Cross-Platform Performance Evaluation of Stateful Serverless Workflows

Serverless computing, with its inherent event-driven design along with instantaneous scalability due to cloud-provider managed infrastructure, is starting to become a de-facto model for deploying latency critical user-interactive services. However, as much as they are suitable for event-driven services, their stateless nature is a major impediment for deploying long-running stateful applications. While commercial cloud providers offer a variety of solutions that club serverless functions along with intermediate storage to maintain application state, they are still far from optimized for deploying stateful applications at scale. More specifically, factors such as storage latency and scalability, network bandwidth, and deployment costs play a crucial role in determining whether current serverless applications are suitable for stateful workloads. In this paper, we evaluate the two widely-used stateful server-less offerings, Azure Durable functions and AWS Step functions, to quantify their effectiveness for implementing complex stateful workflows.

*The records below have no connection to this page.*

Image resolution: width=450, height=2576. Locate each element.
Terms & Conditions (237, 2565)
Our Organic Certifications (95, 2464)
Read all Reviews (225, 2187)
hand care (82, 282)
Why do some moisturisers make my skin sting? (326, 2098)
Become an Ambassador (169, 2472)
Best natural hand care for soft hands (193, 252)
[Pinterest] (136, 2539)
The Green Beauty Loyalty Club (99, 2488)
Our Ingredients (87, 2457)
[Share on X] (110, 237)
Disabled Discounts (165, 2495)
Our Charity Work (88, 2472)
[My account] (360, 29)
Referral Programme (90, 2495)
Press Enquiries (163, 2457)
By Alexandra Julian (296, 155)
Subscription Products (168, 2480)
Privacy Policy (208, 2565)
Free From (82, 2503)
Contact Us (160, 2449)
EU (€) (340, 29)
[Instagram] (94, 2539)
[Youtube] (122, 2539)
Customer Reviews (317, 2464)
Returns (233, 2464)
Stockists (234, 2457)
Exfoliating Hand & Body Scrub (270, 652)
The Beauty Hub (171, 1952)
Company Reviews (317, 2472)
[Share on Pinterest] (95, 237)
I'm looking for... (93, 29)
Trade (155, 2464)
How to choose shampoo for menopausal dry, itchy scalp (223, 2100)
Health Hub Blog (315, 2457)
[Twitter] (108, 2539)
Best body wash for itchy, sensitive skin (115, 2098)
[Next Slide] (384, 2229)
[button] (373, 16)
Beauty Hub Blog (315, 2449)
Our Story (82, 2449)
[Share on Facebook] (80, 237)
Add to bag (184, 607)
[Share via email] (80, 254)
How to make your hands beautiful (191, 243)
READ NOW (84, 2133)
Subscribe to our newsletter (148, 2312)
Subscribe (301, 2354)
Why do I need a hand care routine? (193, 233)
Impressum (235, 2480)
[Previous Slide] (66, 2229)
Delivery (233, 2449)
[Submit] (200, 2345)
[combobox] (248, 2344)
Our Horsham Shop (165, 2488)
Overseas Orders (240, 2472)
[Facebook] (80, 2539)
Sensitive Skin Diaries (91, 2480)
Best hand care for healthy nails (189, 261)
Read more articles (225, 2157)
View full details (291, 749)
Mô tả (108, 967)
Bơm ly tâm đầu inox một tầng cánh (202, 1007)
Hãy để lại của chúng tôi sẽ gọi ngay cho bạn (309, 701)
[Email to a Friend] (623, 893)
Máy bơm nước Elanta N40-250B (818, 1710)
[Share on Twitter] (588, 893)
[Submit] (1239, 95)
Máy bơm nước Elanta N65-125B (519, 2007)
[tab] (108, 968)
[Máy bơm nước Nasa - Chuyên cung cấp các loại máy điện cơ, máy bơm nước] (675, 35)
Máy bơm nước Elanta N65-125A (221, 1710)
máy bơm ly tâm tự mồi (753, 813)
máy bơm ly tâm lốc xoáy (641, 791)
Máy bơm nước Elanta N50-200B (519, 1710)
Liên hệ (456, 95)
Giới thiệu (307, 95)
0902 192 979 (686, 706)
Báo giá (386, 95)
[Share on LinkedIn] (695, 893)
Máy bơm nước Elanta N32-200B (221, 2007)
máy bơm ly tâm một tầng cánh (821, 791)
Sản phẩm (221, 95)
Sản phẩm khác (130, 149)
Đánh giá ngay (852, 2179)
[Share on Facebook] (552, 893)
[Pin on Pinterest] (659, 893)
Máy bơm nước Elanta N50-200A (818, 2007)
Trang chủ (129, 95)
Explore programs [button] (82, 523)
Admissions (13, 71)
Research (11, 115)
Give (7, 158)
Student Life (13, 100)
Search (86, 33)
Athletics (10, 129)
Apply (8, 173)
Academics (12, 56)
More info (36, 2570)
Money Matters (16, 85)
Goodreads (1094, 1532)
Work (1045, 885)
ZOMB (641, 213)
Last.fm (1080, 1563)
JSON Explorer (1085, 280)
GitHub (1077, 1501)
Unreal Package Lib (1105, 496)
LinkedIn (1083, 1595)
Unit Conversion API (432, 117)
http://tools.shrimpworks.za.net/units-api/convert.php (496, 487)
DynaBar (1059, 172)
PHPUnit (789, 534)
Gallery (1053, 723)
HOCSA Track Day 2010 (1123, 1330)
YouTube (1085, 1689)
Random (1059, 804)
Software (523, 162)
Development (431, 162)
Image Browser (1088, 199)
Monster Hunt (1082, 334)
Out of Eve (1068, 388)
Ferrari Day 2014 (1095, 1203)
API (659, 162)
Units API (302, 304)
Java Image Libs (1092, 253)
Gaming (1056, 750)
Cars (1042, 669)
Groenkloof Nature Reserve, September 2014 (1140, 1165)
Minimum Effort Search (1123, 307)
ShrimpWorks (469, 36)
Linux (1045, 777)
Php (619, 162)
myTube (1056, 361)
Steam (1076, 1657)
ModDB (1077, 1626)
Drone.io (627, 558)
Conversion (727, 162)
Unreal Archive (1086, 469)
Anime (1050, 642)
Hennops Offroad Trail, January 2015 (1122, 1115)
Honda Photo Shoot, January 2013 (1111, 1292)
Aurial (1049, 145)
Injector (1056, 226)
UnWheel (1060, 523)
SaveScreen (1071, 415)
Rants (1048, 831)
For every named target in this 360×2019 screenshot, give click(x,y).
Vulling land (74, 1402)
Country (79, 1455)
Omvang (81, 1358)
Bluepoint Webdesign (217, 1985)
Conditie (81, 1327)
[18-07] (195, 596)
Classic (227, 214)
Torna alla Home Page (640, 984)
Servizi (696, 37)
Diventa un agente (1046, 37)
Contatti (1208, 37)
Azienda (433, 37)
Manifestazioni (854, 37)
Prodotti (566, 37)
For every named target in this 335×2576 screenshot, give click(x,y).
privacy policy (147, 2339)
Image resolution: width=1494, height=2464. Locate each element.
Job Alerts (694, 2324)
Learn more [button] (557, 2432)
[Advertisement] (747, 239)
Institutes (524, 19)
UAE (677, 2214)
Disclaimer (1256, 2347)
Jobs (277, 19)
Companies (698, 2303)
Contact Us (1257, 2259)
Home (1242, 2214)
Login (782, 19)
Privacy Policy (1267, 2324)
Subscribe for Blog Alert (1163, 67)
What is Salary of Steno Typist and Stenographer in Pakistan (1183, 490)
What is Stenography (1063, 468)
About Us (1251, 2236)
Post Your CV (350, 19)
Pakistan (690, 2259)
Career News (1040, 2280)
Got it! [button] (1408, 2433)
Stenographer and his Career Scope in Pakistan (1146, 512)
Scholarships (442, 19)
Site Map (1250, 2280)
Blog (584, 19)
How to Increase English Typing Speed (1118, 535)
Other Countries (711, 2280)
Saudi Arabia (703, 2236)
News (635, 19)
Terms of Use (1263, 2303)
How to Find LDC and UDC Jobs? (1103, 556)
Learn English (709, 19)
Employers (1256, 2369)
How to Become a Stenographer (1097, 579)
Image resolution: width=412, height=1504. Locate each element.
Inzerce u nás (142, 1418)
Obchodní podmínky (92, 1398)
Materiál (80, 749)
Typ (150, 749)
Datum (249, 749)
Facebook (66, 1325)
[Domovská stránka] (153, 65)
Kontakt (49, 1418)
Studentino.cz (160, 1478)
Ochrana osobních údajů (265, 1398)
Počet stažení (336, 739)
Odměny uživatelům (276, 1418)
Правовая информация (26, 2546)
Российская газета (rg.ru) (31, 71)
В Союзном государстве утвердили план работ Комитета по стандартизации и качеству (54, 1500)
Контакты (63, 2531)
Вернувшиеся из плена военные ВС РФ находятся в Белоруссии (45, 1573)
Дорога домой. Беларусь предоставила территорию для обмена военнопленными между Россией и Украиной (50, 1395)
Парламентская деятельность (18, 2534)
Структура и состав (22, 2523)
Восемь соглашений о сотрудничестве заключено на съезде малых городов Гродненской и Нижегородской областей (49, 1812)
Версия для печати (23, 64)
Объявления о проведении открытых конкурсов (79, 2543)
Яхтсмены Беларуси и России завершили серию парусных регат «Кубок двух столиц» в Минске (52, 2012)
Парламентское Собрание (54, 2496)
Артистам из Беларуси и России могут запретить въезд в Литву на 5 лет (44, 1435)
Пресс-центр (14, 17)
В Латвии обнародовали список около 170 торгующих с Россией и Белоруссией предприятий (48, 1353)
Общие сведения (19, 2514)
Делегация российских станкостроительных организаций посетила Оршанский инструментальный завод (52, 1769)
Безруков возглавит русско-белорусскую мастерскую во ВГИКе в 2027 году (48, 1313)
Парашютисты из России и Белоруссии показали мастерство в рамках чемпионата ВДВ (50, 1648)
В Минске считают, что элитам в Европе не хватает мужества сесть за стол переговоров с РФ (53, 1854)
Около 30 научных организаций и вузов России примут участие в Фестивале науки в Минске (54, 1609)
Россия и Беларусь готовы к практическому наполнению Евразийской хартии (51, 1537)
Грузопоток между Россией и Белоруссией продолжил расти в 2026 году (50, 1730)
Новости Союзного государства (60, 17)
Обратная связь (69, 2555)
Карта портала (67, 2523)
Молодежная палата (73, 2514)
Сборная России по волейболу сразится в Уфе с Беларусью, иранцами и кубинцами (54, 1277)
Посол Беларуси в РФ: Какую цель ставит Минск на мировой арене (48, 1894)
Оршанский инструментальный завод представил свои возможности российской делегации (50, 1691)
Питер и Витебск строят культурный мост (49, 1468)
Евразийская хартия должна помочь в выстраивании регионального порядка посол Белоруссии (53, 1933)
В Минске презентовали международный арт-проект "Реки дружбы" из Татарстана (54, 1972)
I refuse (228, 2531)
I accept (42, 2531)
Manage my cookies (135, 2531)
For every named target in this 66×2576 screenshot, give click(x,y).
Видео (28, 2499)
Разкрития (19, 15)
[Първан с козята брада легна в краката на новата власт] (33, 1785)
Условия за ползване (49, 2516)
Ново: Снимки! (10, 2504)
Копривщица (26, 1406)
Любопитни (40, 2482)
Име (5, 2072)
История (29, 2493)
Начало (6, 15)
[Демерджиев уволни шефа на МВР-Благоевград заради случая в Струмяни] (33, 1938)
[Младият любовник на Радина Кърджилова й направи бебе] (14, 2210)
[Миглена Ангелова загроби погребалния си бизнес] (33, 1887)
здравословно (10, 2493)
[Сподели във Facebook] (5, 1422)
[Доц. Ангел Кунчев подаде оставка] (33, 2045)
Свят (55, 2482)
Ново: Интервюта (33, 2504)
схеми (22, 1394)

We conduct a detailed measurement-driven characterization study with two real-world use cases, machine learning pipelines (inference and training) and video analytics, in order to characterize the different performance latency and cost tradeoffs. We observe from our experiments that AWS is suitable for workloads with higher degree of parallelism, while Azure durable entities offer a simplified framework that enables quicker application development. Overall, AWS is 89% more expensive than Azure for machine learning training application while Azure is 2× faster than AWS for the machine learning inference application. Our results indicate that Azure durable is extremely inefficient in implementing parallel processing.